This is the first hexagon movie of its kind, using color filters, and the first to show a complete view of the top of Saturn down to about 70 degrees latitude. Spanning about 20,000 miles (30,000 kilometers) across, the hexagon is a wavy jet stream of 200-mile-per-hour winds (about 322 kilometers per hour) with a massive, rotating storm at the center. There is no weather feature exactly, consistently like this anywhere else in the solar system.
"The hexagon is just a current of air, and weather features out there that share similarities to this are notoriously turbulent and unstable," said Andrew Ingersoll, a Cassini imaging team member at the California Institute of Technology in Pasadena. "A hurricane on Earth typically lasts a week, but this has been here for decades -- and who knows -- maybe centuries."
Weather patterns on Earth are interrupted when they encounter friction from landforms or ice caps. Scientists suspect the stability of the hexagon has something to do with the lack of solid landforms on Saturn, which is essentially a giant ball of gas.
Better views of the hexagon are available now because the sun began to illuminate its interior in late 2012. Cassini captured images of the hexagon over a 10-hour time span with high-resolution cameras, giving scientists a good look at the motion of cloud structures within.
They saw the storm around the pole, as well as small vortices rotating in the opposite direction of the hexagon. Some of the vortices are swept along with the jet stream as if on a racetrack. The largest of these vortices spans about 2,200 miles (3,500 kilometers), or about twice the size of the largest hurricane recorded on Earth.
Scientists analyzed these images in false color, a rendering method that makes it easier to distinguish differences among the types of particles suspended in the atmosphere -- relatively small particles that make up haze -- inside and outside the hexagon.
"Inside the hexagon, there are fewer large haze particles and a concentration of small haze particles, while outside the hexagon, the opposite is true," said Kunio Sayanagi, a Cassini imaging team associate at Hampton University in Virginia. "The hexagonal jet stream is acting like a barrier, which results in something like Earth's Antarctic ozone hole."
The Antarctic ozone hole forms within a region enclosed by a jet stream with similarities to the hexagon. Wintertime conditions enable ozone-destroying chemical processes to occur, and the jet stream prevents a resupply of ozone from the outside. At Saturn, large aerosols cannot cross into the hexagonal jet stream from outside, and large aerosol particles are created when sunlight shines on the atmosphere. Only recently, with the start of Saturn's northern spring in August 2009, did sunlight begin bathing the planet's northern hemisphere.
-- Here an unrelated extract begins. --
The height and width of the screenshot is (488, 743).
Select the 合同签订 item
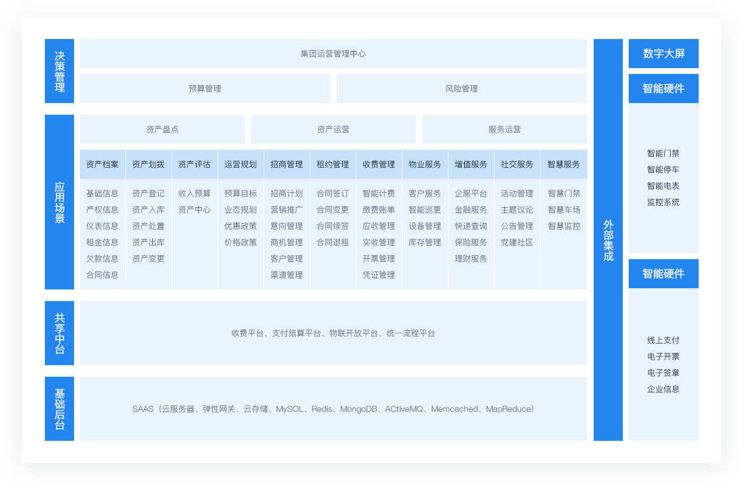[332, 193]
"As we approach Saturn's summer solstice in 2017, lighting conditions over its north pole will improve, and we are excited to track the changes that occur both inside and outside the hexagon boundary," said Scott Edgington, Cassini deputy project scientist at NASA's Jet Propulsion Laboratory in Pasadena, Calif.
A black-and-white version of the imaging camera movie and movies obtained by Cassini's visual and infrared mapping spectrometer are also tools Cassini scientists can use to look at wind speeds and the mini-storms inside the jet stream.
Cassini launched in 1997 and arrived at Saturn on July 1, 2004. Its mission is scheduled to end in September 2017. The Cassini-Huygens mission is a cooperative project of NASA, the European Space Agency and the Italian Space Agency. JPL manages the mission for NASA's Science Mission Directorate in Washington. JPL designed, developed and assembled the Cassini orbiter and its two onboard cameras. The imaging team is based at the Space Science Institute, Boulder, Colo.